Il prolungamento della detenzione di Zaki non è stato commentato dalla Farnesina. Un silenzio imbarazzato e imbarazzante. “Altri 45 giorni di detenzione preventiva per Patrick Zaki. Non ci sono parole per definire questo accanimento del potere giudiziario egiziano. Non ci sono parole per definire l’assenza di un’azione forte da parte del governo italiano”, scrive in un tweet Riccardo Noury, portavoce di Amnesty Italia.
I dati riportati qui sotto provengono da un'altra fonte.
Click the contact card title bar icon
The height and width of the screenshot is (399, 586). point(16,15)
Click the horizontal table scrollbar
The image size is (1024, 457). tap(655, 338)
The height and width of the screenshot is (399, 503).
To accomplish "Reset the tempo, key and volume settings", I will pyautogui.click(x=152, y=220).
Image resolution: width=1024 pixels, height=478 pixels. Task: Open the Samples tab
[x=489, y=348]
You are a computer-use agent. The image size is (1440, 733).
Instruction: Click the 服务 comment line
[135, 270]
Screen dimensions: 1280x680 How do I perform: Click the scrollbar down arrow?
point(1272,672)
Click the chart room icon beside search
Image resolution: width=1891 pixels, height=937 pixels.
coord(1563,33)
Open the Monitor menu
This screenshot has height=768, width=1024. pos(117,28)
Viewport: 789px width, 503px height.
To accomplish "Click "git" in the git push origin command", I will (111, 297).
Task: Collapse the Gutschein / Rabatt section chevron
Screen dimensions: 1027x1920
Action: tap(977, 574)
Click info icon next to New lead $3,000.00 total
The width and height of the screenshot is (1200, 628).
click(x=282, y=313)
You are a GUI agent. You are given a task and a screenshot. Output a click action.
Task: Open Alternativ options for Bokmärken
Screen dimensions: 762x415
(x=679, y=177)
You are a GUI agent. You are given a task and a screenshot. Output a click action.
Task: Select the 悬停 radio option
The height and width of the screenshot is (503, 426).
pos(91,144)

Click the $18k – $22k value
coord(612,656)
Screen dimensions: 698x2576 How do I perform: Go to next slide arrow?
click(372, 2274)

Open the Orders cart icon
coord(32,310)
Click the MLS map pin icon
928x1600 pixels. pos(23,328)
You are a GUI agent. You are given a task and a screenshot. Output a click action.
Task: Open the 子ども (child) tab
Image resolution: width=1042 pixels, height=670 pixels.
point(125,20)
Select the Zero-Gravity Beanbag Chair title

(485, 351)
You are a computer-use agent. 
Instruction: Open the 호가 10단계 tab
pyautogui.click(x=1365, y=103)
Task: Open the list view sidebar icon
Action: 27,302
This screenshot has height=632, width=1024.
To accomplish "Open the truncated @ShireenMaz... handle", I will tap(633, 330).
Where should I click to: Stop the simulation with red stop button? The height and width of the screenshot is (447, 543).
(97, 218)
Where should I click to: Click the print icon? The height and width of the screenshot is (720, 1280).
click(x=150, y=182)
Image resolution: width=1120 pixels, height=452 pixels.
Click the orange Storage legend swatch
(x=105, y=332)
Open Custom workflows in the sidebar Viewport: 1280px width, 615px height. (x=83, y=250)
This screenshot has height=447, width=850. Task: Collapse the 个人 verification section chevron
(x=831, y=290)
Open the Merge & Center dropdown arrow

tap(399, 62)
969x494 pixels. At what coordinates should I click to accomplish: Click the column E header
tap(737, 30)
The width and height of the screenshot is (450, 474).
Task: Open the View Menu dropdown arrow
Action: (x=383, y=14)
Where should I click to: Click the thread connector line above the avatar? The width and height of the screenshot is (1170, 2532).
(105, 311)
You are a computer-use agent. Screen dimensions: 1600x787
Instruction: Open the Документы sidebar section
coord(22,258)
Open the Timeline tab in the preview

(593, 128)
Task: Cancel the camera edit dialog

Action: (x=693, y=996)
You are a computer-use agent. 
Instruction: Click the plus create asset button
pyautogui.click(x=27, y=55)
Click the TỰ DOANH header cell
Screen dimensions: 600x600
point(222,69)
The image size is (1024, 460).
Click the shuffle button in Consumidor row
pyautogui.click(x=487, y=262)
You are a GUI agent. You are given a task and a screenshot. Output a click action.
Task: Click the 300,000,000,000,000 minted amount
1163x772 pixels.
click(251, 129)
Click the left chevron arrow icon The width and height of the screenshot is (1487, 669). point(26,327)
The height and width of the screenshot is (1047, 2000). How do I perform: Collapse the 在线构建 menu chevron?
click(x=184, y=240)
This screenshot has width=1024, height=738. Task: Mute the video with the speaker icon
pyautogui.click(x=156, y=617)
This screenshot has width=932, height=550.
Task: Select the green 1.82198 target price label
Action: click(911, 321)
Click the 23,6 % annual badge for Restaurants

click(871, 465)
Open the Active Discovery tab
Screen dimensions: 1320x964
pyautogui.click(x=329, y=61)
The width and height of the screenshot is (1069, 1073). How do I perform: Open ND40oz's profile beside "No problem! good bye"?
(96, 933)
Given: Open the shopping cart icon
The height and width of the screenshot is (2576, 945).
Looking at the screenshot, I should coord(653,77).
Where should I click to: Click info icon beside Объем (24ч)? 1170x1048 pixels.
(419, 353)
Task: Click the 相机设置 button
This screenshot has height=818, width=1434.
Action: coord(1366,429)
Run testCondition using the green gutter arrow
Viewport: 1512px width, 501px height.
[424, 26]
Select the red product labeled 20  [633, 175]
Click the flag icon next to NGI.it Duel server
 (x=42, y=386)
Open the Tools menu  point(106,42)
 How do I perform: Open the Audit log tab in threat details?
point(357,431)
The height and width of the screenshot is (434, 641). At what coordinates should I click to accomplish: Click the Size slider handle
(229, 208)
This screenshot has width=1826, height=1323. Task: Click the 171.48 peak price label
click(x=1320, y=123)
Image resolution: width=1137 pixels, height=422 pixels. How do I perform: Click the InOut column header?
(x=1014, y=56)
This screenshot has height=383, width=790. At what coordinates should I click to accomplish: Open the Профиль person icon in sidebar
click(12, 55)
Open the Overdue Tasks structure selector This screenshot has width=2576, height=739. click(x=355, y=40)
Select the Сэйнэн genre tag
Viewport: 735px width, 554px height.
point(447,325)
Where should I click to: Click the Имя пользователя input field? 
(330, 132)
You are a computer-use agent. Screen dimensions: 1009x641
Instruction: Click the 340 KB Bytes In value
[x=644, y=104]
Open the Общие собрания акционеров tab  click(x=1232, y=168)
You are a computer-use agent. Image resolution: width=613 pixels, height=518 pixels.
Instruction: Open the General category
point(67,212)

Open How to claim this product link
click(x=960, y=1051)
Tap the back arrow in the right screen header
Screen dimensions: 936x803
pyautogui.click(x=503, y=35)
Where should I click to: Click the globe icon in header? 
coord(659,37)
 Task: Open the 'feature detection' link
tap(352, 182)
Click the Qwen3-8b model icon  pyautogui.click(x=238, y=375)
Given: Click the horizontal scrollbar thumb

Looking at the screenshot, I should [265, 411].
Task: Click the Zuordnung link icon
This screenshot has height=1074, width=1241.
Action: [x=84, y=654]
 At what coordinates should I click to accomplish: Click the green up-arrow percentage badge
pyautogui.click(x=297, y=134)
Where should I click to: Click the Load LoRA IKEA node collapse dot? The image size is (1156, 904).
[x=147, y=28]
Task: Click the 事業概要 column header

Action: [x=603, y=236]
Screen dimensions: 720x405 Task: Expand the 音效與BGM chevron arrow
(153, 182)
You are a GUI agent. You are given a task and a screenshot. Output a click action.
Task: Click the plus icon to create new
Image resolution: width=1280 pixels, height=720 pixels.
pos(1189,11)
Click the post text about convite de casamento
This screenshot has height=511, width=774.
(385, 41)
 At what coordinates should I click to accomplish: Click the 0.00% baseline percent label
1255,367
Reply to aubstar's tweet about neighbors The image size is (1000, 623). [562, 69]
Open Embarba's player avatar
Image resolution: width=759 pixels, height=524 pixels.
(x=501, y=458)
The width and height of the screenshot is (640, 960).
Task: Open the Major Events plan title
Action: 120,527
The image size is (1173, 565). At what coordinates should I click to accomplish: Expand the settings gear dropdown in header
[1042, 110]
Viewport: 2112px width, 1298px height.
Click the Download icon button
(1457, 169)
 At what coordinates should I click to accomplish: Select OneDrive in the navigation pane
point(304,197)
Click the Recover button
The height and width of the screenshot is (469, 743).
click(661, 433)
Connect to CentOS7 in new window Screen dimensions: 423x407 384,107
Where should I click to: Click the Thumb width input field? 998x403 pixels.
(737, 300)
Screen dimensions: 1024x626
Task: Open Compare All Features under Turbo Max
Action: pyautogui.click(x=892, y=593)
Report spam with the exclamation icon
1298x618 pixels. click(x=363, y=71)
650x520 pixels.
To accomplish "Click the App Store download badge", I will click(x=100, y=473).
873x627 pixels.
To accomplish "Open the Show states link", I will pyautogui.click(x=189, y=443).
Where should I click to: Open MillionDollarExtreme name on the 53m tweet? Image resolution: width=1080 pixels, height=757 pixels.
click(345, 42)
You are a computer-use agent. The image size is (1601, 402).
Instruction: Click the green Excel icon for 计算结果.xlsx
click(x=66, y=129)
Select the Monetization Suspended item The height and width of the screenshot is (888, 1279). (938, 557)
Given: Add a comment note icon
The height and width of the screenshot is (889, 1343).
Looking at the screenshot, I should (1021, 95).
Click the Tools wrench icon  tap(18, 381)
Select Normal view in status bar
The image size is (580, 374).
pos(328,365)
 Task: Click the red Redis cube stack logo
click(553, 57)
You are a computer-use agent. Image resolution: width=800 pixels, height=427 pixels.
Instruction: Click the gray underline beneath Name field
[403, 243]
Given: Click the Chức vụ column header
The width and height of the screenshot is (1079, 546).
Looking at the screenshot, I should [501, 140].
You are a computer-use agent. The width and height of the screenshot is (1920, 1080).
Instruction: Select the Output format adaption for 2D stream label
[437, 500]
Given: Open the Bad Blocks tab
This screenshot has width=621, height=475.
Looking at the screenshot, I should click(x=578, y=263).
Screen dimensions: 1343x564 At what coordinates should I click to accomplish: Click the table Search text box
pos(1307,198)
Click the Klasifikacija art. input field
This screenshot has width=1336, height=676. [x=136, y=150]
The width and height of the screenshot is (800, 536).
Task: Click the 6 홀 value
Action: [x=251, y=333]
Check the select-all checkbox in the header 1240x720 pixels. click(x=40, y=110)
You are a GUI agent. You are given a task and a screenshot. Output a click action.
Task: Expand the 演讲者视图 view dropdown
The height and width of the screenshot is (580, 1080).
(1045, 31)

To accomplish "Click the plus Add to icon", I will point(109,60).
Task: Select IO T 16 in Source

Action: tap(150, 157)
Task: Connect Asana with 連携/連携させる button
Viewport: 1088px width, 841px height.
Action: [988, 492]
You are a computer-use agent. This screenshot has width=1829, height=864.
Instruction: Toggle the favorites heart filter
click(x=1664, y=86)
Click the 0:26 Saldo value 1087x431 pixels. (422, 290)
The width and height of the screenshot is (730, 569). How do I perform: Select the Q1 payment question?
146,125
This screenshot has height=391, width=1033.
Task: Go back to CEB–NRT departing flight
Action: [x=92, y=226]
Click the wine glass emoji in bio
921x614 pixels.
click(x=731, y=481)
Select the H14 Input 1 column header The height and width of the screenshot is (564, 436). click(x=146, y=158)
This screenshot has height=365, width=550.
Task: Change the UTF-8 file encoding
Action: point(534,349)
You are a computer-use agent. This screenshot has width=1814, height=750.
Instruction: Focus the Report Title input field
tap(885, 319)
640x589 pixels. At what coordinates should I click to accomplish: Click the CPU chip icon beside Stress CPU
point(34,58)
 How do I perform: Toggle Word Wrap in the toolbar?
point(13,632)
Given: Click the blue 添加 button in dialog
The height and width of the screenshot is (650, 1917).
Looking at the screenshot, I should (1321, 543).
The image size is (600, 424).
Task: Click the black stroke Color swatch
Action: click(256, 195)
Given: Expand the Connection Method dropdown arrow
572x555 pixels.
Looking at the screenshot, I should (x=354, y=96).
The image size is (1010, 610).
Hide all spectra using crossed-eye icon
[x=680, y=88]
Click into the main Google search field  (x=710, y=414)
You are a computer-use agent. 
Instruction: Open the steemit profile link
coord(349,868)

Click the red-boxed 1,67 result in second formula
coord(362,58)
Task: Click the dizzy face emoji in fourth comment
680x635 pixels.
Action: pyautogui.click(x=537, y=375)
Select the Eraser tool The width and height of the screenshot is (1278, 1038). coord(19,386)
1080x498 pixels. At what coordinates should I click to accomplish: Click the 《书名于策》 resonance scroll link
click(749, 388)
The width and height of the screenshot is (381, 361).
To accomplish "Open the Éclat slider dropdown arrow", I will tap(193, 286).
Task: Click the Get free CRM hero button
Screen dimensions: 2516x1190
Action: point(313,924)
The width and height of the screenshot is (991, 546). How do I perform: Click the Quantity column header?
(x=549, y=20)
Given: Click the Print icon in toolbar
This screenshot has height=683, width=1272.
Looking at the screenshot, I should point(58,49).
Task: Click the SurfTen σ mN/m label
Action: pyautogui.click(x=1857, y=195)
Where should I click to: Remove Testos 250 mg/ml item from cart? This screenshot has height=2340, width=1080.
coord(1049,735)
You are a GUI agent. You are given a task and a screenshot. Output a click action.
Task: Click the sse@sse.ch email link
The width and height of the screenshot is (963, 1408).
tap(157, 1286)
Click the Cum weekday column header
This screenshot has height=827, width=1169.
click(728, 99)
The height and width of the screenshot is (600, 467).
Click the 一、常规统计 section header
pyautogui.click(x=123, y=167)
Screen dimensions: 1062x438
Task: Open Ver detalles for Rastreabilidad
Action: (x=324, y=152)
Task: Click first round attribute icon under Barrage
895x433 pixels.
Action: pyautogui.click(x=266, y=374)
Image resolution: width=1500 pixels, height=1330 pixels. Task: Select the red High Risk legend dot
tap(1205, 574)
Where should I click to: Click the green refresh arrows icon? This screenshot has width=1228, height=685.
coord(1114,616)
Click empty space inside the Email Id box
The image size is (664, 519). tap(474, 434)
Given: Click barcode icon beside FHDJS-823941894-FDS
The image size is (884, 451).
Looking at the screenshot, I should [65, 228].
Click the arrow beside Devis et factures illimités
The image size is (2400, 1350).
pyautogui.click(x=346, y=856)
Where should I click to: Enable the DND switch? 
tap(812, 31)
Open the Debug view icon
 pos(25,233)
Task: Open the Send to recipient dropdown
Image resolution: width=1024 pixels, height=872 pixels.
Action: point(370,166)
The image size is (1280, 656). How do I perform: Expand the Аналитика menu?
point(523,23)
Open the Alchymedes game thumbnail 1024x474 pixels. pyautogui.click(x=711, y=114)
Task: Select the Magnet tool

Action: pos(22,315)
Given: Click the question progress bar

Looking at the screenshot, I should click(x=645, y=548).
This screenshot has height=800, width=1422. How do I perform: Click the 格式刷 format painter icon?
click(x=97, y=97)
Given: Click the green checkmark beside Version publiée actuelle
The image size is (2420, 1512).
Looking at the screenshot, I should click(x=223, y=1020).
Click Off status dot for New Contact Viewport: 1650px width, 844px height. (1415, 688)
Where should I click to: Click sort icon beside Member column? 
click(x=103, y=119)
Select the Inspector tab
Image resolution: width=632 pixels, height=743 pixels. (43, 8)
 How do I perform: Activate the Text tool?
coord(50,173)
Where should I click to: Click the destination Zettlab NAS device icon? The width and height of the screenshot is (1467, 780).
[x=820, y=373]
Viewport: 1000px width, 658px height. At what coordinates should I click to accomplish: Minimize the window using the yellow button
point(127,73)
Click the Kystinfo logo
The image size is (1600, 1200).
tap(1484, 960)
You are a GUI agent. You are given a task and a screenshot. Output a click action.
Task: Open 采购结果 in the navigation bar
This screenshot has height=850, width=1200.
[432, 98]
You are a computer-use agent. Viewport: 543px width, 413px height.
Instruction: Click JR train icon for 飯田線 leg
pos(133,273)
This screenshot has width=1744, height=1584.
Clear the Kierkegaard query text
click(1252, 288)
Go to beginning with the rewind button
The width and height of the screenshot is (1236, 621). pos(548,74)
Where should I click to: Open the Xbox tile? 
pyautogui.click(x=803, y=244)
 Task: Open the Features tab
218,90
“Questi nove mesi e mezzo trascorsi – aggiunge Noury – che diventeranno ormai 11 con questo rinnovo di detenzione preventiva, chiamano in causa l’inerzia dell’Italia, l’assenza di un’azione forte. Mi chiedo cos’altro ci voglia dopo il rinnovo della detenzione di Patrick e tre arresti di fila dei dirigenti della sua organizzazione per i diritti umani (Eipr, ndr) per un’azione diplomatica molto forte nei confronti dell’Egitto”.
“Ieri – aggiunge Noury a proposito di Patrick – aveva detto in udienza che il suo Paese dovrebbe essere orgoglioso di aver un’eccellenza così ricca, così bella, all’estero in un master prestigiosissimo come quello dell’università di Bologna.
Evidentemente all’Egitto questo non importa, le eccellenze le lascia in carcere”.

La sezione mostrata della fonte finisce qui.